Last Thursday in The Age two heavy hitters of Australian psephology, Colin Hughes and Brian Costar, attacked the government’s proposals for change to the electoral laws, saying they “favoured conspiracy theories over democratic common sense.” Today Tony Smith, chairman of the Joint Standing Committee on Electoral Matters, presents the government’s defence.
There were two main issues. On one, voting rights for prisoners, Smith doesn’t have much to say. He says “we will just have to agree to disagree as a matter of principle,” but doesn’t advance any reason for thinking that the government’s position is based on principle, rather than populist prejudice and a crude calculation of electoral advantage.
The other issue is early closing of the rolls before an election, which Hughes and Costar said “could rob something like 300,000 citizens of their voting rights.” That number, however, is an exaggeration; as Smith points out, some people at least will change their behaviour in response to the changed law and keep their enrolment up to date. “To suggest that several hundred thousand people would simply ignore the new requirement is condescending and wrong.”
But Smith carries sophistry too far when he argues that the smaller number who will miss out aren’t really “disenfranchised.” Sorry: if a legislative change results in people who were eligible voters no longer being able to vote, that’s disenfranchisement. And when something as important as the franchise is at stake, the argument based on the electoral commission’s convenience is pretty flimsy.

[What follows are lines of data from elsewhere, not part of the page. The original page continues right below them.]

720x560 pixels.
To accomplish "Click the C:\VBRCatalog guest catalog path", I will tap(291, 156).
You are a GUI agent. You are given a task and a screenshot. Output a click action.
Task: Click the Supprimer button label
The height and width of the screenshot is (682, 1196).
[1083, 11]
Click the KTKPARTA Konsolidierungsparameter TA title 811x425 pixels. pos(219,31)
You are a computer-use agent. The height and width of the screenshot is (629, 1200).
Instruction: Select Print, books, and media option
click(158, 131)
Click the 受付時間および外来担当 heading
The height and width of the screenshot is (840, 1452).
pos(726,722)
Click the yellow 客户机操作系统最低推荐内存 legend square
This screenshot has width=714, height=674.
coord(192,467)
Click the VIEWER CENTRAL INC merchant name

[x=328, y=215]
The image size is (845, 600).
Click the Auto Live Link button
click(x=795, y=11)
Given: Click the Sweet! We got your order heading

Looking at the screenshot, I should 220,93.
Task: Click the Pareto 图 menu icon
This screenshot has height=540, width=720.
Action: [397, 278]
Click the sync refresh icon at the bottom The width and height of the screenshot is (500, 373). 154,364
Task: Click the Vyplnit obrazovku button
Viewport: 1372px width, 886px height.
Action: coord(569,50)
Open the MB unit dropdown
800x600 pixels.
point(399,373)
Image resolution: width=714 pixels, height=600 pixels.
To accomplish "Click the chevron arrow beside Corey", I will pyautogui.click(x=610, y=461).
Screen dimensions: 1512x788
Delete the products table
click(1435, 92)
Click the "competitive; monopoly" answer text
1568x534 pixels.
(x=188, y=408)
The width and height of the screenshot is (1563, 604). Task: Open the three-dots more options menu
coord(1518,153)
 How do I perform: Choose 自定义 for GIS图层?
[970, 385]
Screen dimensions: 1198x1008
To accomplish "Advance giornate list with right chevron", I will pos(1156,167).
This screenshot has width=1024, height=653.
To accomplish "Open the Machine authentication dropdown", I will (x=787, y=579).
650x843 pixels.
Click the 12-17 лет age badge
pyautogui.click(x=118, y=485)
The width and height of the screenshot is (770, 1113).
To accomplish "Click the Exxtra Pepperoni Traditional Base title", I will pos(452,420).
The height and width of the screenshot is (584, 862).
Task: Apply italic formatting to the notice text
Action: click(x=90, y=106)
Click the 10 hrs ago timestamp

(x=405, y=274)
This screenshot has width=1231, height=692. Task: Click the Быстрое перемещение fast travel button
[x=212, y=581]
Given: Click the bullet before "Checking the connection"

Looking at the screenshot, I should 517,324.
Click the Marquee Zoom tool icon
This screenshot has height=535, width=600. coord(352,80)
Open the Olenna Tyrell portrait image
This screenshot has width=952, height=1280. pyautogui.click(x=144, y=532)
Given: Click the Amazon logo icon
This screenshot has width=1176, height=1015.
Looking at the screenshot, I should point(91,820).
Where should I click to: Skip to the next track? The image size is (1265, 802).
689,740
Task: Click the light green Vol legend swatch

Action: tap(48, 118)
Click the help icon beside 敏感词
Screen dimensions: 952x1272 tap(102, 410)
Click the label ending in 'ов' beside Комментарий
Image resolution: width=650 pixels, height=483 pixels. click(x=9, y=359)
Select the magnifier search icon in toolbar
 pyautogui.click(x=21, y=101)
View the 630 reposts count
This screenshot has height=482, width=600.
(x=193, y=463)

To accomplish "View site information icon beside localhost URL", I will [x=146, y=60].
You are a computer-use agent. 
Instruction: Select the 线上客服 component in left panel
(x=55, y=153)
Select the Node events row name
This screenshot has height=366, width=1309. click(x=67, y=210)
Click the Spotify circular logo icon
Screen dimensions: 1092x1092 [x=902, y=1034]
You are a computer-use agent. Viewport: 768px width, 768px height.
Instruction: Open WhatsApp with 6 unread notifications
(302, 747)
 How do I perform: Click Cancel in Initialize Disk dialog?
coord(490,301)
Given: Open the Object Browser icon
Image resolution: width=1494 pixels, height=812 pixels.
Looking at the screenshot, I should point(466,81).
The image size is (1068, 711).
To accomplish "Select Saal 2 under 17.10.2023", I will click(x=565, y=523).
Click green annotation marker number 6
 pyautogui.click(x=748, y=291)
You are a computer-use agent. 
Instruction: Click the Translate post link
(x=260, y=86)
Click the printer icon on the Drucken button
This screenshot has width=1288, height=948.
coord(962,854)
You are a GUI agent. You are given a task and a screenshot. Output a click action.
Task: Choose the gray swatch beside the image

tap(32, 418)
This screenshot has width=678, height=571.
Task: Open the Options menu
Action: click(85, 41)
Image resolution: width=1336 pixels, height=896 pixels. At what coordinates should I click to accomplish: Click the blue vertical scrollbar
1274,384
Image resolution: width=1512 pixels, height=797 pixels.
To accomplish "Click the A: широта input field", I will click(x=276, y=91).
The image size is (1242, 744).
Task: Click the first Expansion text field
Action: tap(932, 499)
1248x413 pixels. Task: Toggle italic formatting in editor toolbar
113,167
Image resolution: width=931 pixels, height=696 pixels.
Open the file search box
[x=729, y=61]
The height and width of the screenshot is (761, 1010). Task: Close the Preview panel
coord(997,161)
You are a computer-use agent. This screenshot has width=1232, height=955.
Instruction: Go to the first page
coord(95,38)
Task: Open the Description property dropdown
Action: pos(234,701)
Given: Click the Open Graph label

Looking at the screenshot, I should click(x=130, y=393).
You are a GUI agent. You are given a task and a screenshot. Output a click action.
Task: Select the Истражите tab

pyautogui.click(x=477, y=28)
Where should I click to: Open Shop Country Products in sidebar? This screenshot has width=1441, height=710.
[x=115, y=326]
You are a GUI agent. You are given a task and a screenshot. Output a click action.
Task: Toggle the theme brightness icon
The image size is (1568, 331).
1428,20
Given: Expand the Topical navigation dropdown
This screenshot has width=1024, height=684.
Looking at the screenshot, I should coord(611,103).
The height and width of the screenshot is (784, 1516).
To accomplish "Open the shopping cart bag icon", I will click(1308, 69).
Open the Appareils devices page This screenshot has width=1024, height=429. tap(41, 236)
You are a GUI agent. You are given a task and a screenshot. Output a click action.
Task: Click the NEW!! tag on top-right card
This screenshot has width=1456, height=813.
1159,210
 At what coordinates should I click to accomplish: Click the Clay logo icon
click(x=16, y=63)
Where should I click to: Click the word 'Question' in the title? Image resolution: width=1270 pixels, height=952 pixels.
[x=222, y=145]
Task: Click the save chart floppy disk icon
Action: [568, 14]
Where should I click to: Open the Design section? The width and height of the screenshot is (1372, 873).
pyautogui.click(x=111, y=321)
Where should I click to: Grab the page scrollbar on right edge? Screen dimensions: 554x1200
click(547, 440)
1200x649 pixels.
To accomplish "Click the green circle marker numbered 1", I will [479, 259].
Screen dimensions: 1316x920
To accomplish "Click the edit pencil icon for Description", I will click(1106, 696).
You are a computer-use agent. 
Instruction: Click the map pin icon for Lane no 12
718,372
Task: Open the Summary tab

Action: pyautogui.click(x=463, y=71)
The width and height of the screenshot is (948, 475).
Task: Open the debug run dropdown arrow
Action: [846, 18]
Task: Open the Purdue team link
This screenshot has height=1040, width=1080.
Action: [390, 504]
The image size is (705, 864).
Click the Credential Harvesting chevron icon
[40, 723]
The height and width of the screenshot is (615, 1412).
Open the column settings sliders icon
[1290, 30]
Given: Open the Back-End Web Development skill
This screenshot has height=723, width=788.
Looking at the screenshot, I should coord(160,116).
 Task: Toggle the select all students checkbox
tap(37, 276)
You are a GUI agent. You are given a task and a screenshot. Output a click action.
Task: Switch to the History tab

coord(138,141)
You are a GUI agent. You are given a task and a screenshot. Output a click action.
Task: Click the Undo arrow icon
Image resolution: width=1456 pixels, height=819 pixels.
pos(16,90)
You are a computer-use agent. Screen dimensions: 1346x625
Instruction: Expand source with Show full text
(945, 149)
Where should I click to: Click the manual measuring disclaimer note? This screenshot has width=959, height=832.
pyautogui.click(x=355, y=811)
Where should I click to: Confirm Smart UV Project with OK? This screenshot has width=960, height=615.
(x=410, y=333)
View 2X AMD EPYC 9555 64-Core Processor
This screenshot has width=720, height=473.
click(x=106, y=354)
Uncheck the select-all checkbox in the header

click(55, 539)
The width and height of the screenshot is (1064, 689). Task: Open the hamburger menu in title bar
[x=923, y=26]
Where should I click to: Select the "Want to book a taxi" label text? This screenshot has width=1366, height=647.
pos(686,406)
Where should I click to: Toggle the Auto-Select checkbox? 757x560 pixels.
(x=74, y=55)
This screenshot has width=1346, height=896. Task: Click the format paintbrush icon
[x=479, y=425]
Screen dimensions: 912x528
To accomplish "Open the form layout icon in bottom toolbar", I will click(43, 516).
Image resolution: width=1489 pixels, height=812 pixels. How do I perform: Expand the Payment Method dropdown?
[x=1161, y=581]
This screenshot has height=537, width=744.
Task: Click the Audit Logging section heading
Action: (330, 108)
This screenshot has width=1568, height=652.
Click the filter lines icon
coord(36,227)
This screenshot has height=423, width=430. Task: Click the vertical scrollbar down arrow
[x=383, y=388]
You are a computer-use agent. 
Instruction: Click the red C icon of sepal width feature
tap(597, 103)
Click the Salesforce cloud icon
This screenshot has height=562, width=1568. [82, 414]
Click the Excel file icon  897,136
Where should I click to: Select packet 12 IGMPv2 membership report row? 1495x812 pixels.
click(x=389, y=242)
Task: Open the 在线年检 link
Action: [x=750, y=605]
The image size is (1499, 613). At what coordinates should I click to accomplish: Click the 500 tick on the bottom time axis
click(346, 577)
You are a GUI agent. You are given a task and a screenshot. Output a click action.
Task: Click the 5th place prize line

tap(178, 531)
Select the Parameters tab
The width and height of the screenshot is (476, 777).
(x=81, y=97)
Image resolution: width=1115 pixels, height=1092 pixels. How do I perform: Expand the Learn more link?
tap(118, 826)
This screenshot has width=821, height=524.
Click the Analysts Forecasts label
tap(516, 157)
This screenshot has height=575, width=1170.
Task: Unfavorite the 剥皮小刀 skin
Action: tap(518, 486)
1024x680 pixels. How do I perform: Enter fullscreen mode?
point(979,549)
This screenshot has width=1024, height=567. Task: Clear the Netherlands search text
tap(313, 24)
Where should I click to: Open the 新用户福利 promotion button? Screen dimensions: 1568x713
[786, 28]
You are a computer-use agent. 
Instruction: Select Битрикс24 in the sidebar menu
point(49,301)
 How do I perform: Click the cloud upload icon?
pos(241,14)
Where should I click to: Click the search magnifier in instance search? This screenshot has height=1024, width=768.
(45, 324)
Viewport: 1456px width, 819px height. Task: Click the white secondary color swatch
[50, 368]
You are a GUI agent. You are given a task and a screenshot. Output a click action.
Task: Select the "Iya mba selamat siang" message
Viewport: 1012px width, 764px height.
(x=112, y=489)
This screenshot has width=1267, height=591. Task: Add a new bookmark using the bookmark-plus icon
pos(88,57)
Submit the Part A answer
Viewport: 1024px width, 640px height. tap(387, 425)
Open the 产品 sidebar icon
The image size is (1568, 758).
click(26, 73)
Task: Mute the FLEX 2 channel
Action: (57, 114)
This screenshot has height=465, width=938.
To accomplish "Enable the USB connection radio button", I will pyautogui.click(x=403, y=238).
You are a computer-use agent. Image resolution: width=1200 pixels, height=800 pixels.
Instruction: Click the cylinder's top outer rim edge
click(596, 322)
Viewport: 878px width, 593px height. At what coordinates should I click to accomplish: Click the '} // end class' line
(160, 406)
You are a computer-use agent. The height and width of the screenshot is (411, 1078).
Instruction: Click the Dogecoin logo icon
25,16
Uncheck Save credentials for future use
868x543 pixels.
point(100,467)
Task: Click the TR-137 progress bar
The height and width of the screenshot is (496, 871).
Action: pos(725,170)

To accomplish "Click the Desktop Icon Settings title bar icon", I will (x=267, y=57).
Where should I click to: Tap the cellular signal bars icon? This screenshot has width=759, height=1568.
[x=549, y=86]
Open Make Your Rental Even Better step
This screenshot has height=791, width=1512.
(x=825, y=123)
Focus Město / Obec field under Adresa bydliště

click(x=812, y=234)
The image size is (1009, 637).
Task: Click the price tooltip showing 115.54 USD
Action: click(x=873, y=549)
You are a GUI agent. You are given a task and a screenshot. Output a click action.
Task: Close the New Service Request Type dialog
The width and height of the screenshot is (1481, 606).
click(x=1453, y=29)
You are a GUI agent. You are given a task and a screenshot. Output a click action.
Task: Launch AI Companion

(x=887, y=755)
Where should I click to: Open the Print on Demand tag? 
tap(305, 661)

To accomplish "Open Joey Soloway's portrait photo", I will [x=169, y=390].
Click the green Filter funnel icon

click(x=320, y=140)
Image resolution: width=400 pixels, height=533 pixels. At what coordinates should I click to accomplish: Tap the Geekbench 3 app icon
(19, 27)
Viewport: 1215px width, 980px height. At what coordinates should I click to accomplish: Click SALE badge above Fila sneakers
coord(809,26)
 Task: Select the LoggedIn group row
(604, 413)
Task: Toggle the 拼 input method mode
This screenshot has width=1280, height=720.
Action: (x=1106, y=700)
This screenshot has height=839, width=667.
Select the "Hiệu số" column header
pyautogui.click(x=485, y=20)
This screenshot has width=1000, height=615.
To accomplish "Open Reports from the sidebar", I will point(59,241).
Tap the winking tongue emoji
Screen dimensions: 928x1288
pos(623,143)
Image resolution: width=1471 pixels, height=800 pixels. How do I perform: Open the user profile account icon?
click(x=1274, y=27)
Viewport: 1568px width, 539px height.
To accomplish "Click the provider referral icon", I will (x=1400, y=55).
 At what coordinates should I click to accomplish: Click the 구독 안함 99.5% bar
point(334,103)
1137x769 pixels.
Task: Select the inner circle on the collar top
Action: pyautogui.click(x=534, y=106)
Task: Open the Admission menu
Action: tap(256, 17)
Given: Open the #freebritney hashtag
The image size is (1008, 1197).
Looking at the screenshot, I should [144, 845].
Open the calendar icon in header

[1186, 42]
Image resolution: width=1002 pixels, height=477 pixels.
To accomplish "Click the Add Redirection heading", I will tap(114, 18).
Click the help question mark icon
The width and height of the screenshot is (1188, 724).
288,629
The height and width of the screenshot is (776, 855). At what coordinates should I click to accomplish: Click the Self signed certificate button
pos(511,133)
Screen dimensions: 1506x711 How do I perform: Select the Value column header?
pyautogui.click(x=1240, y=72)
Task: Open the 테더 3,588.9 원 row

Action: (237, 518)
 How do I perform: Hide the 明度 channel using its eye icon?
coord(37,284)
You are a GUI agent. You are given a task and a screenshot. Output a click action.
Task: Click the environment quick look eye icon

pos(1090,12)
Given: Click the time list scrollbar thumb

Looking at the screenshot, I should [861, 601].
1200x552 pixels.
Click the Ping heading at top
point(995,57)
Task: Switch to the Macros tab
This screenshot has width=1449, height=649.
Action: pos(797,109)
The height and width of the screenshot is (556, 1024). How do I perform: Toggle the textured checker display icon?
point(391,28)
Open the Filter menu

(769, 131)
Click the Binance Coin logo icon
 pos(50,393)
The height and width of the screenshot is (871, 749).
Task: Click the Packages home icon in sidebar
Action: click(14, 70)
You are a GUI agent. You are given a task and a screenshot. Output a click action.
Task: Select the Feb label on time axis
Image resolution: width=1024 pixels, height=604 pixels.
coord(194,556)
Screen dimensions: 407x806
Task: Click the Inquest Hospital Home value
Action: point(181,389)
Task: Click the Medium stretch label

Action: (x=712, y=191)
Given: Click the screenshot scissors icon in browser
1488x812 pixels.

Perhaps wisely, Smith does not even attempt to argue that these changes will not benefit the Coalition. It’s undeniable that young people, itinerants and criminals are disproportionately Labor voters, and that’s why these changes are the government’s priority. By contrast, the proposed change to Senate above-the-line voting, attacked last week by Malcolm Mackerras in the Fin Review, would have more unpredictable effects; the fact that Smith doesn’t mention it today adds to the suspicion that the government will quietly let it die.